Stored entries →
┌──

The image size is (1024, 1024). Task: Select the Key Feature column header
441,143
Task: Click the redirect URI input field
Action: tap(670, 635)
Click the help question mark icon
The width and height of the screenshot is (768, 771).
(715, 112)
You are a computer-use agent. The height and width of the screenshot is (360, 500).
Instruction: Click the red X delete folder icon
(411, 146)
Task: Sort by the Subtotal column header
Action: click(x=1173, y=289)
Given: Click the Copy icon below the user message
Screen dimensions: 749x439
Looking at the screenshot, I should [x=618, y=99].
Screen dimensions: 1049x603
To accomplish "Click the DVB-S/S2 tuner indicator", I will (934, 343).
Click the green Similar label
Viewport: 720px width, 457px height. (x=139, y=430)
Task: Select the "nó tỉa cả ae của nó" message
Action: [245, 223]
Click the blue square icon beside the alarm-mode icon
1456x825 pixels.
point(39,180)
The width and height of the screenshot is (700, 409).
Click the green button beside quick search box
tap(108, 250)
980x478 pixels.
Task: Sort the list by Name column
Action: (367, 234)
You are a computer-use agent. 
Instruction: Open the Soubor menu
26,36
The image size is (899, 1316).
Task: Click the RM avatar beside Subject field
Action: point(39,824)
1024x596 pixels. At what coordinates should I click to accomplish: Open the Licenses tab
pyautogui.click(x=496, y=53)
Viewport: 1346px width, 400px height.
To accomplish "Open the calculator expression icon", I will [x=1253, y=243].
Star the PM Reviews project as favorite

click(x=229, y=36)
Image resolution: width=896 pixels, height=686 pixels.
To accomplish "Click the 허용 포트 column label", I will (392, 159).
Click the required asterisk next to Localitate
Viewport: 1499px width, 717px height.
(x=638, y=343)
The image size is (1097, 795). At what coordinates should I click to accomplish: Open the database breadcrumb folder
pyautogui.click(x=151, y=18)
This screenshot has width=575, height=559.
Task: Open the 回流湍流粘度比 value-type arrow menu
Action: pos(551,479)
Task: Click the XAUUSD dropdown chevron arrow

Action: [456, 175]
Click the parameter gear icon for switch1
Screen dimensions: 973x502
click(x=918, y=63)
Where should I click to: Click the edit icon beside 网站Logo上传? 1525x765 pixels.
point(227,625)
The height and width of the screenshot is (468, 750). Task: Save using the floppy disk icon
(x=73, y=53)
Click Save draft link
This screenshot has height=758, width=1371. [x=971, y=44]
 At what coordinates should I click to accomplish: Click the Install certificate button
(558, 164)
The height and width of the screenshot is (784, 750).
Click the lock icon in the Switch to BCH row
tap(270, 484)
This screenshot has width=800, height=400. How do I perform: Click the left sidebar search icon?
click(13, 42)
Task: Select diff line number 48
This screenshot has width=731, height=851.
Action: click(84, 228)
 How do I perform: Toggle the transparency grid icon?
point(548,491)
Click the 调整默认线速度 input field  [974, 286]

└──

Reproduce the data above exactly, leaving nothing out.

Result for this exercise →
The image size is (1024, 1024). Task: Select the Key Feature column header
441,143
Task: Click the redirect URI input field
Action: tap(670, 635)
Click the help question mark icon
The width and height of the screenshot is (768, 771).
(715, 112)
You are a computer-use agent. The height and width of the screenshot is (360, 500).
Instruction: Click the red X delete folder icon
(411, 146)
Task: Sort by the Subtotal column header
Action: click(x=1173, y=289)
Given: Click the Copy icon below the user message
Screen dimensions: 749x439
Looking at the screenshot, I should [x=618, y=99].
Screen dimensions: 1049x603
To accomplish "Click the DVB-S/S2 tuner indicator", I will (934, 343).
Click the green Similar label
Viewport: 720px width, 457px height. (x=139, y=430)
Task: Select the "nó tỉa cả ae của nó" message
Action: [245, 223]
Click the blue square icon beside the alarm-mode icon
1456x825 pixels.
point(39,180)
The width and height of the screenshot is (700, 409).
Click the green button beside quick search box
tap(108, 250)
980x478 pixels.
Task: Sort the list by Name column
Action: (367, 234)
You are a computer-use agent. 
Instruction: Open the Soubor menu
26,36
The image size is (899, 1316).
Task: Click the RM avatar beside Subject field
Action: point(39,824)
1024x596 pixels. At what coordinates should I click to accomplish: Open the Licenses tab
pyautogui.click(x=496, y=53)
Viewport: 1346px width, 400px height.
To accomplish "Open the calculator expression icon", I will [x=1253, y=243].
Star the PM Reviews project as favorite

click(x=229, y=36)
Image resolution: width=896 pixels, height=686 pixels.
To accomplish "Click the 허용 포트 column label", I will (392, 159).
Click the required asterisk next to Localitate
Viewport: 1499px width, 717px height.
(x=638, y=343)
The image size is (1097, 795). At what coordinates should I click to accomplish: Open the database breadcrumb folder
pyautogui.click(x=151, y=18)
This screenshot has width=575, height=559.
Task: Open the 回流湍流粘度比 value-type arrow menu
Action: pos(551,479)
Task: Click the XAUUSD dropdown chevron arrow

Action: [456, 175]
Click the parameter gear icon for switch1
Screen dimensions: 973x502
click(x=918, y=63)
Where should I click to: Click the edit icon beside 网站Logo上传? 1525x765 pixels.
point(227,625)
The height and width of the screenshot is (468, 750). Task: Save using the floppy disk icon
(x=73, y=53)
Click Save draft link
This screenshot has height=758, width=1371. [x=971, y=44]
 At what coordinates should I click to accomplish: Click the Install certificate button
(558, 164)
The height and width of the screenshot is (784, 750).
Click the lock icon in the Switch to BCH row
tap(270, 484)
This screenshot has width=800, height=400. How do I perform: Click the left sidebar search icon?
click(13, 42)
Task: Select diff line number 48
This screenshot has width=731, height=851.
Action: click(84, 228)
 How do I perform: Toggle the transparency grid icon?
point(548,491)
Click the 调整默认线速度 input field  [974, 286]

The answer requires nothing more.